• [Task requirements] Exact copies of the records below are needed, free of pictures.

• [Stored records]
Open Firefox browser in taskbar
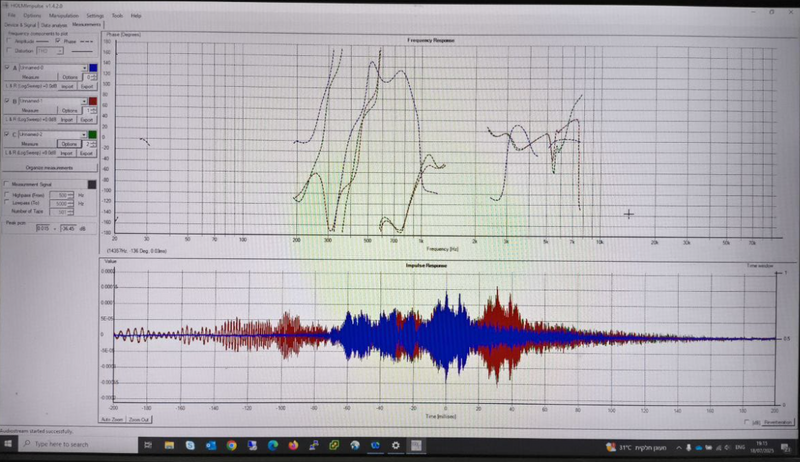The width and height of the screenshot is (800, 462). coord(293,445)
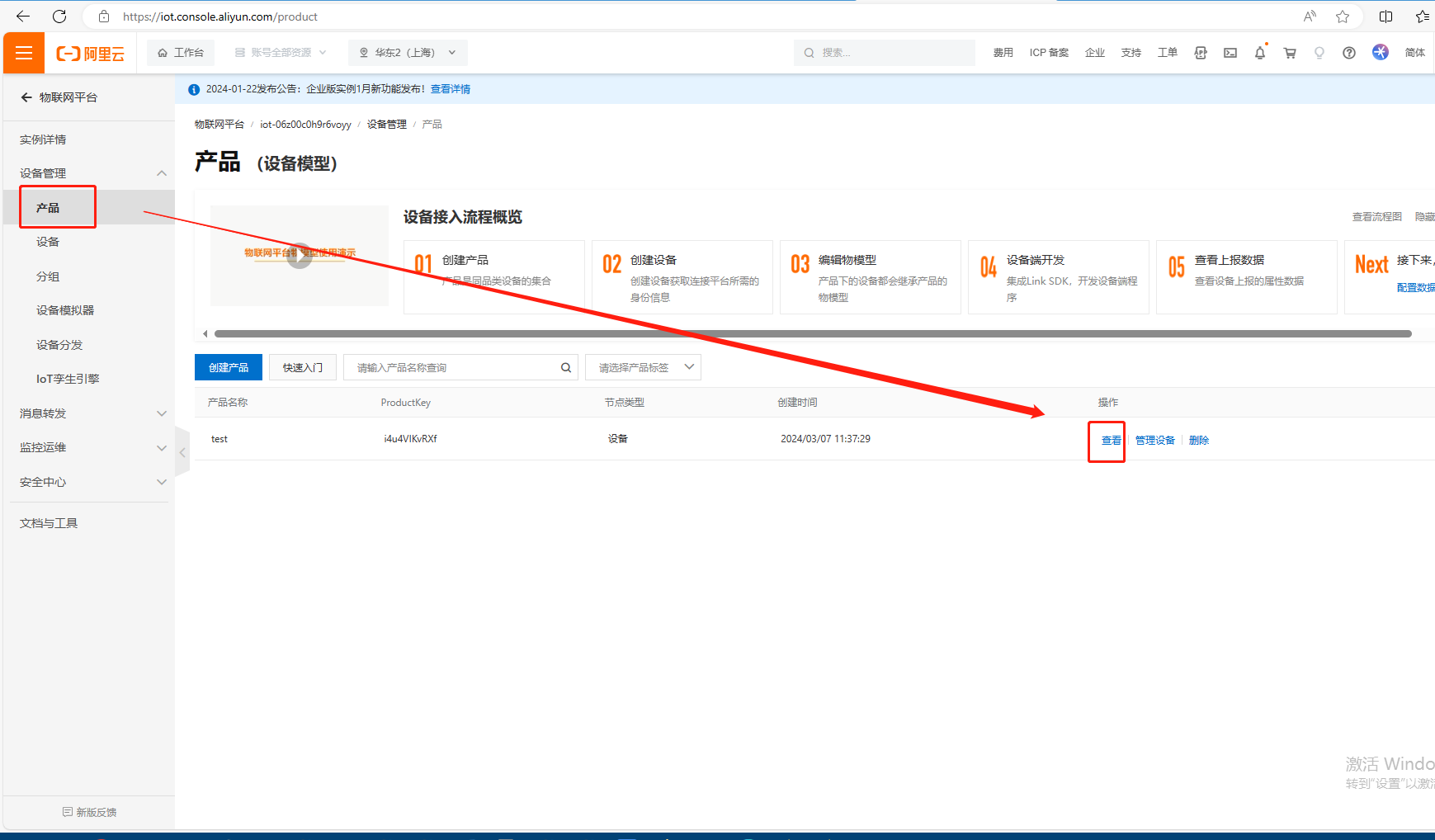
Task: Click the 请输入产品名称查询 search field
Action: [x=454, y=368]
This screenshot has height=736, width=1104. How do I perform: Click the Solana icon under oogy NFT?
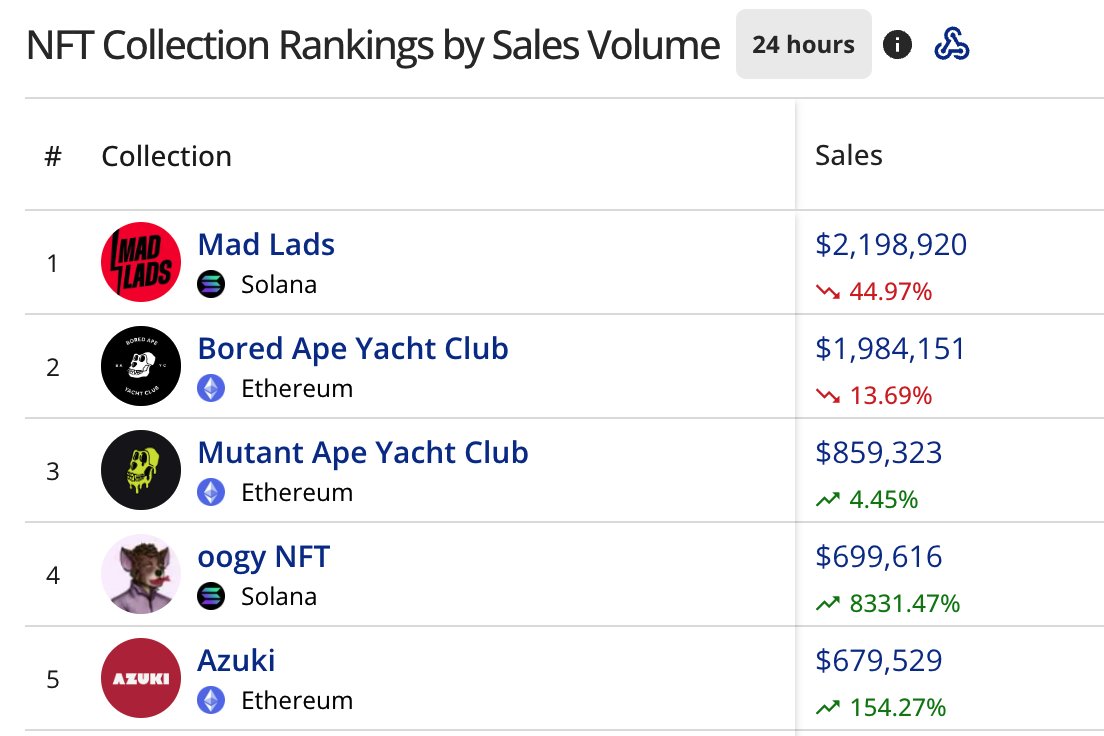click(211, 597)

• [Exercise output]
Open Firefox browser in taskbar
The width and height of the screenshot is (800, 462). coord(293,445)
Task: Click the 请输入产品名称查询 search field
Action: [x=454, y=368]
This screenshot has height=736, width=1104. How do I perform: Click the Solana icon under oogy NFT?
click(211, 597)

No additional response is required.